*WORK REQUIRED*
Transcribe the records that follow, preserving every word.

(Saved data entries)

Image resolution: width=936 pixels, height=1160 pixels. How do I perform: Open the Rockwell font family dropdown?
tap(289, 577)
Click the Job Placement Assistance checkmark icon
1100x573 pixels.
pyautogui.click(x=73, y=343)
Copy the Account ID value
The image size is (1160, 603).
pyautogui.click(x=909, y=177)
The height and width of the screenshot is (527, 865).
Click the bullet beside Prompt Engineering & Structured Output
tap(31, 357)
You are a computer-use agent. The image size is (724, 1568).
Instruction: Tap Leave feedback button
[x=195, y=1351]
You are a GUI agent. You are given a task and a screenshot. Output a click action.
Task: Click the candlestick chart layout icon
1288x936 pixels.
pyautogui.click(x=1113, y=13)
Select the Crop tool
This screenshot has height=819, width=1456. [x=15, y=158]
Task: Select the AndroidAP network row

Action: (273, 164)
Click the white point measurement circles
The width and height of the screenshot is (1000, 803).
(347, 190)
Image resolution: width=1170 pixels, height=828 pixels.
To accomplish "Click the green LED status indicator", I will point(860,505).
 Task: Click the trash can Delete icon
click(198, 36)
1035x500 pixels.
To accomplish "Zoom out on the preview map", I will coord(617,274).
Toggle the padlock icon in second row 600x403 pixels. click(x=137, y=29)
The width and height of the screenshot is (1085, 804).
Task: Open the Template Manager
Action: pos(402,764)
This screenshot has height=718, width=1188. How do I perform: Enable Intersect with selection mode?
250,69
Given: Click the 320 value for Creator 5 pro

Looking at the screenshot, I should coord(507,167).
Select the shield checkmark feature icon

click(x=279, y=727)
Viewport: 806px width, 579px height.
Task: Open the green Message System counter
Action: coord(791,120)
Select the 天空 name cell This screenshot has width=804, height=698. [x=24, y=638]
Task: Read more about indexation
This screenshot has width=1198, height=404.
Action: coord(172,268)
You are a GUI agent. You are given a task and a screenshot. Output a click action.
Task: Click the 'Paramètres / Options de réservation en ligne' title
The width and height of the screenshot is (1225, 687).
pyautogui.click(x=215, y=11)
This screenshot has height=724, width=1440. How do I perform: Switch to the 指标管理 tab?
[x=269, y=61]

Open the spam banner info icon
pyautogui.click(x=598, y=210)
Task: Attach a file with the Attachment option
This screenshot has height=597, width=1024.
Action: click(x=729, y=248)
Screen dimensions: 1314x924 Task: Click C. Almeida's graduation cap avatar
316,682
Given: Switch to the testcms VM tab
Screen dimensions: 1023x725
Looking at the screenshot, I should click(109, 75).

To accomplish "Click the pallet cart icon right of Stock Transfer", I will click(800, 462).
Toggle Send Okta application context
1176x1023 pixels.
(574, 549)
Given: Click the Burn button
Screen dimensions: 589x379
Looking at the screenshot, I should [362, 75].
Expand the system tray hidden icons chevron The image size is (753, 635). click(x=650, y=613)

*SOLUTION*
Image resolution: width=936 pixels, height=1160 pixels. How do I perform: Open the Rockwell font family dropdown?
tap(289, 577)
Click the Job Placement Assistance checkmark icon
1100x573 pixels.
pyautogui.click(x=73, y=343)
Copy the Account ID value
The image size is (1160, 603).
pyautogui.click(x=909, y=177)
The height and width of the screenshot is (527, 865).
Click the bullet beside Prompt Engineering & Structured Output
tap(31, 357)
You are a computer-use agent. The image size is (724, 1568).
Instruction: Tap Leave feedback button
[x=195, y=1351]
You are a GUI agent. You are given a task and a screenshot. Output a click action.
Task: Click the candlestick chart layout icon
1288x936 pixels.
pyautogui.click(x=1113, y=13)
Select the Crop tool
This screenshot has height=819, width=1456. [x=15, y=158]
Task: Select the AndroidAP network row

Action: (273, 164)
Click the white point measurement circles
The width and height of the screenshot is (1000, 803).
(347, 190)
Image resolution: width=1170 pixels, height=828 pixels.
To accomplish "Click the green LED status indicator", I will point(860,505).
 Task: Click the trash can Delete icon
click(198, 36)
1035x500 pixels.
To accomplish "Zoom out on the preview map", I will coord(617,274).
Toggle the padlock icon in second row 600x403 pixels. click(x=137, y=29)
The width and height of the screenshot is (1085, 804).
Task: Open the Template Manager
Action: pos(402,764)
This screenshot has height=718, width=1188. How do I perform: Enable Intersect with selection mode?
250,69
Given: Click the 320 value for Creator 5 pro

Looking at the screenshot, I should coord(507,167).
Select the shield checkmark feature icon

click(x=279, y=727)
Viewport: 806px width, 579px height.
Task: Open the green Message System counter
Action: coord(791,120)
Select the 天空 name cell This screenshot has width=804, height=698. [x=24, y=638]
Task: Read more about indexation
This screenshot has width=1198, height=404.
Action: coord(172,268)
You are a GUI agent. You are given a task and a screenshot. Output a click action.
Task: Click the 'Paramètres / Options de réservation en ligne' title
The width and height of the screenshot is (1225, 687).
pyautogui.click(x=215, y=11)
This screenshot has height=724, width=1440. How do I perform: Switch to the 指标管理 tab?
[x=269, y=61]

Open the spam banner info icon
pyautogui.click(x=598, y=210)
Task: Attach a file with the Attachment option
This screenshot has height=597, width=1024.
Action: click(x=729, y=248)
Screen dimensions: 1314x924 Task: Click C. Almeida's graduation cap avatar
316,682
Given: Switch to the testcms VM tab
Screen dimensions: 1023x725
Looking at the screenshot, I should click(109, 75).

To accomplish "Click the pallet cart icon right of Stock Transfer", I will click(800, 462).
Toggle Send Okta application context
1176x1023 pixels.
(574, 549)
Given: Click the Burn button
Screen dimensions: 589x379
Looking at the screenshot, I should [362, 75].
Expand the system tray hidden icons chevron The image size is (753, 635). click(x=650, y=613)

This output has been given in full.